NCT 2020 Resonance is the second studio album by South Korean boy band NCT, an unlimited group project under the management of SM Entertainment. Similar to their previous release NCT 2018 Empathy, NCT 2020 Resonance is part of the "NCT 2020" project; which saw all current NCT members from several units collaborating on a full-length release. This time, the album features all 21 members from three current units of NCT; NCT 127, NCT Dream, and WayV, while introducing two new NCT members, namely Shotaro and Sungchan. The first part was released on October 12, 2020, and the second part was then released on November 23, 2020.

To promote the first part of the album, "Make A Wish" and "From Home" were released respectively as the first and second single, under the name of NCT U. "90's Love" and "Work It" were released as the two lead singles for the second part of the album.
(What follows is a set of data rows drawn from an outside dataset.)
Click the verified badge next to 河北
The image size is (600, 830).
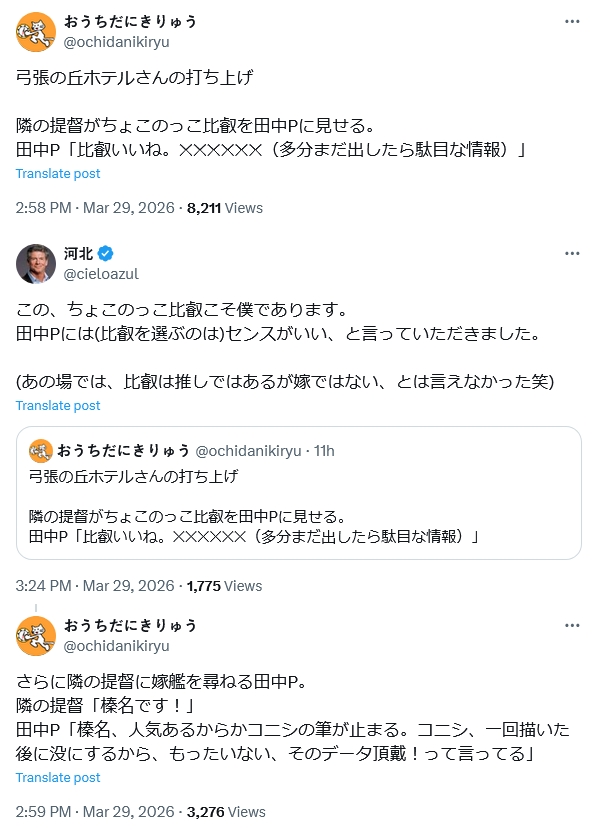click(x=106, y=253)
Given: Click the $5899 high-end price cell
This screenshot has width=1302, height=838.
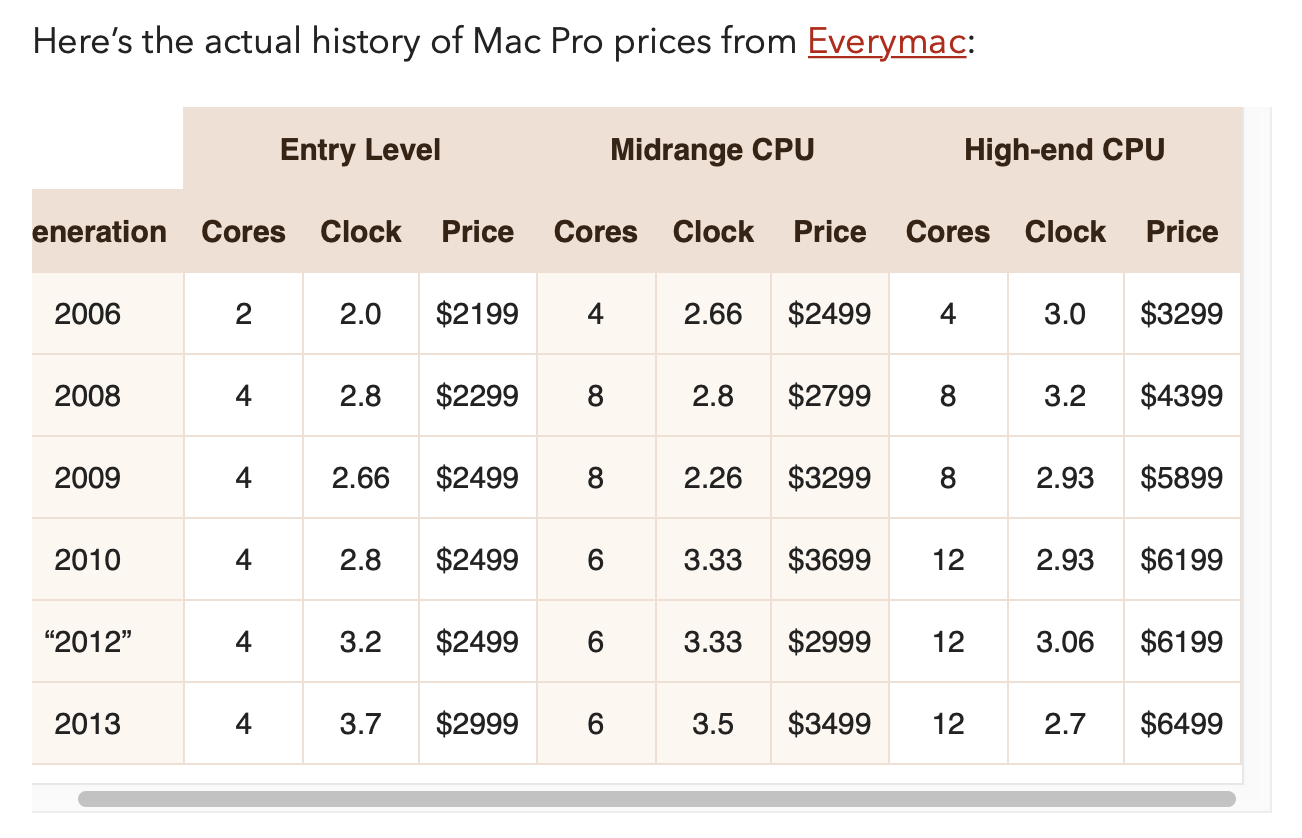Looking at the screenshot, I should coord(1182,478).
The group promoted the album through music show performances and their own reality television series, NCT World 2.0. It was a commercial success for the group, becoming their first chart-topper on the Gaon Album Chart as NCT, and subsequently the group's first release to sell over a million copies without any repackage.

Background and release 
On September 15, 2020, it was announced that all current members of NCT would finally reunite as NCT 2020 following their first studio album, NCT 2018 Empathy, in 2018. A teaser video, titled "Interlude: Resonance," was released on September 20. The album's name, Resonance, was announced a day later, with the album to be released in two parts: the first would be released on October 12 while the second part would receive a November release in the same year. NCT groups NCT 127, NCT Dream, and WayV were confirmed to be part of Resonance, with WayV's Xiaojun, Hendery, and Yangyang officially being inducted in NCT through the project. Two new NCT members, Sungchan and Shotaro, would debut with Part 1s release, bringing the total number of members to 23. Pre-orders for the album began on September 21. Another teaser video, named "Year Party," was released the next day, which featured all members assembling. On September 23, the 23 members gathered in a V Live broadcast where Sungchan and Shotaro were officially introduced to the public.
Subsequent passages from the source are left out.